Cobalt is the next critical element of the battery, mainly as a by-product of copper and nickel production. 75% of its share is concentrated in the Democratic Republic of Congo (DRC). While cobalt deficiency may be unlikely, volatility in supply and price may continue as it is generally obtained as a by-product.
Nickle, the other major component in NMC (Lithium Nickle manganese cobalt oxide) type battery, its reserves are spread across various countries, including Australia, Canada, Indonesia and Russia. It is estimated that the shortage of Nickle will be negligible in 2030 due to the recent transition to LFP (lithium iron phosphate) chemistries. Manganese is expected to experience a slight supply shortage through 2030 as LMFP (lithium manganese iron phosphate) chemistry may gain a higher market share.
Thus, the supply chain challenges, including the shortage of lithium, may impact the EV and battery energy storage goals. To mitigate and overcome the challenges, manufacturers and industries may explore and adopt new sustainable business models
- Innovations in battery technology to adopt new and sustainable materials. Some recent advancements include new chemistries such as solid-state batteries, sodium ions and changes in cathode and anode materials. Apart from cell chemistries, improvements in cell and packaging production technologies are also being explored, including dry electrode coating and cell-to-pack design. The innovation journey that happened in the last decade and is expected in years ahead is depicted below.
- Creation of a circular value chain: Producers and purchasers must shift from a linear value chain to a circular value chain wherein the materials will be reused and recycled. This transformation may create better market opportunities with high economic potential. It will also support mitigating the risks of battery-waste disposal. EU battery directive has set a recycling target of 80% by 2030, which would become the aspiration for all stakeholders.
- Minimising environmental impacts beyond climate: Apart from the well-known target of building low-carbon batteries, stakeholders should also ensure creating positive environmental impact through the value chain adhering to the Kunming-Montreal biodiversity agreement, i.e., a target to restore 30% of the degraded terrestrial area including inland water, coastal and marine ecosystems.

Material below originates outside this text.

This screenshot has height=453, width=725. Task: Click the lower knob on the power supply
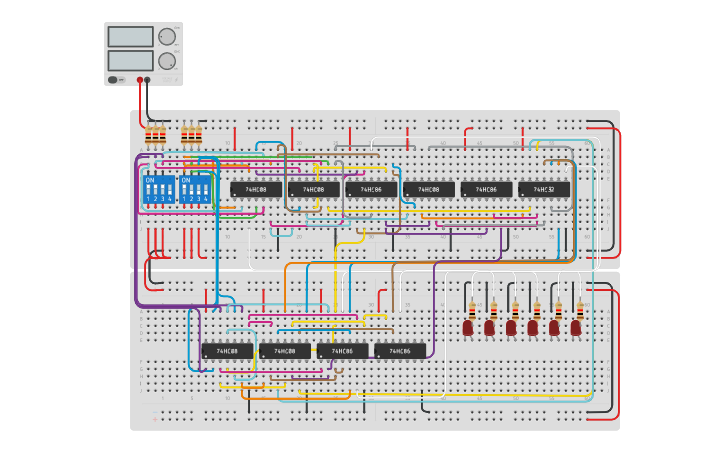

- Harmonising international standards and regulations: Diverging standards and local regulations pose a barrier to faster scale-ups and lead to increased costs. Harmonisation could assist in achieving global goals,
The Energy transition initiative and goals have increased global demand for batteries. To meet the battery demand in 2030, it is imperative to emphasise sustainable raw material & product technologies with a circular value chain, collaborative actions, harmonised processes and regulations, and greater data transparency.